In some poetic hymns, the 24-syllable Gaayatri metre is split into four paadas with six letters in each.

Each paada with seven syllables -making a total of twenty- eight syllables is called 'Ushnik'.

The advantages of metres

When a mantra has taken form,"Siksha ( Another Vedanga ) ensures its correct pronunciation in the proper pitch and tone. But to ensure that the form of the mantra is correct, the 'Chandas' is necessary. The form of the mantra cannot go wrong, because it is not composed as a result'of the laboured effort of any sage but they are the result of the flash of divine grace revealed to the sages in meditation.

When we are learning a Veda Sukta or mantra, what helps us to make sure that it is in its original form, is the Chandas.
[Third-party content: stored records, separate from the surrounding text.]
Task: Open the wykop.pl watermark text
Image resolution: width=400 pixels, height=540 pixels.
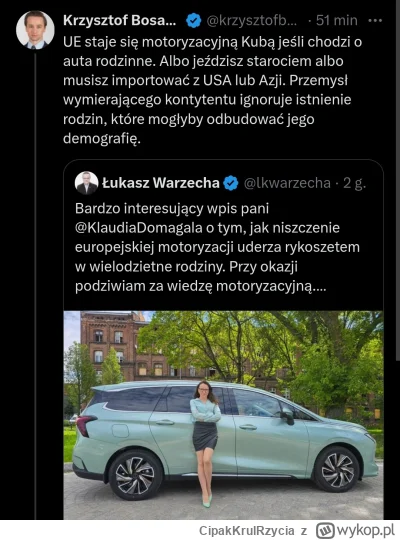Action: tap(365, 530)
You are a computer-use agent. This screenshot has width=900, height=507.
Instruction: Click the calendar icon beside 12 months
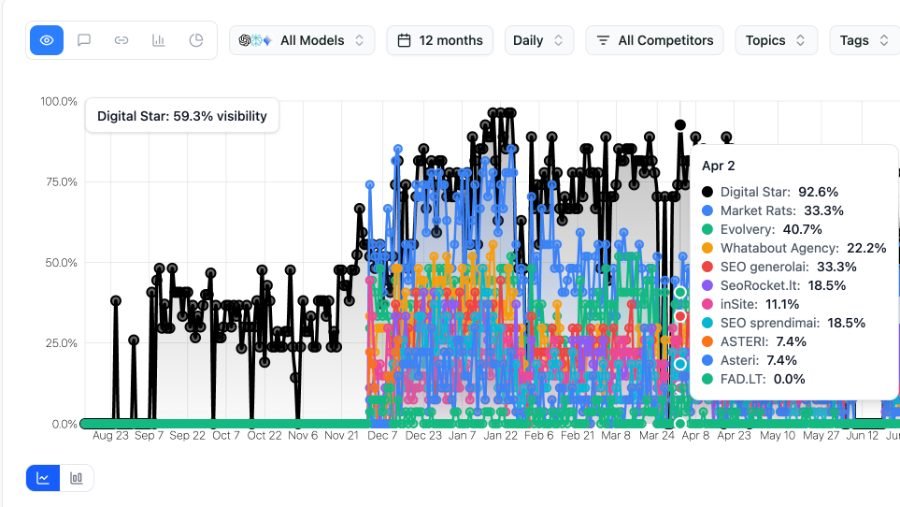pyautogui.click(x=404, y=40)
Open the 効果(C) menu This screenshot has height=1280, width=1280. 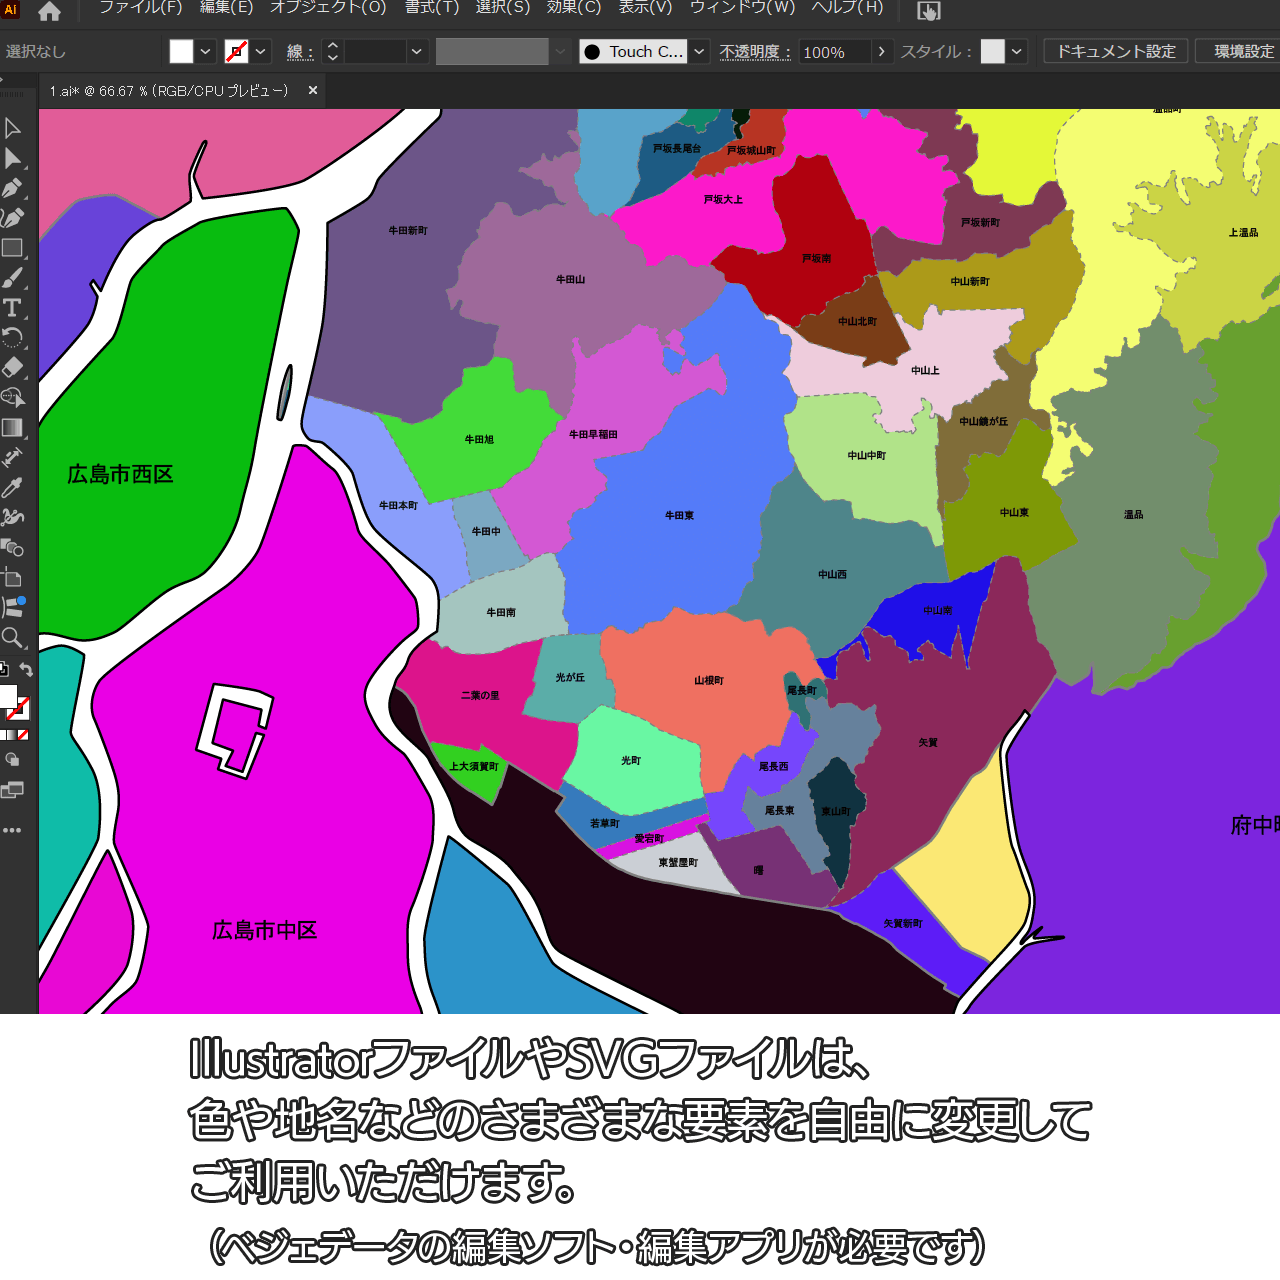pos(573,8)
If, on counting, the syllables in a mantra are not correct, then we can determine the correct version from those who know.

But, apart from mantras, which came into being by themselves, the poets who labour with poetic compositions are solely guided by the metre in translating their thoughts in words in the form of slokas. What the beat of time is to music, chandas is to slokas. Because it is brought within a framework, it gets a predetermined shape or form. It is also easy to memorise if set to metre.

Chandas alone ensures that the original form of the Vedic text is kept absolutely intact, without adding or substracting even one syllable. It is only proper that no liberties are taken with the Vedic sounds. Even a small plus or minus is bound to disturb their spiritual content.

The feet of the Veda represent the nose of the mantra

Each mantra is dedicated to a Devata. Therefore, each mantra has a presiding deity. There is a chandas especially for it and there is a rishi who gave it to the world. The rishi who brought it to the knowledge of the world is the rishi of the mantra. When one touches his head on repeating the name of the rishi, before starting the mantra, it is symbolically placing the feet of the sage on one's head as a mark of reverence, because the mantras were made available to us only through the sages.

When we mention the Chandas of a mantra we touch the nose with our finger. The mantra's sole guardian is the chandas. It is the nature of its life-breath. Hence we touch the nose which controls the life-breath. There can be no life without breath. Similarly for mantras, Chandas is the breath. However, if Veda as a whole is personified, Siksha is its nose and Chandas its feet.

Just as we stand on our legs, the Veda Purusha stands on chandas. We cannot stand up without legs, The body of the Vedas rests on the Chandas which are in the nature of feet.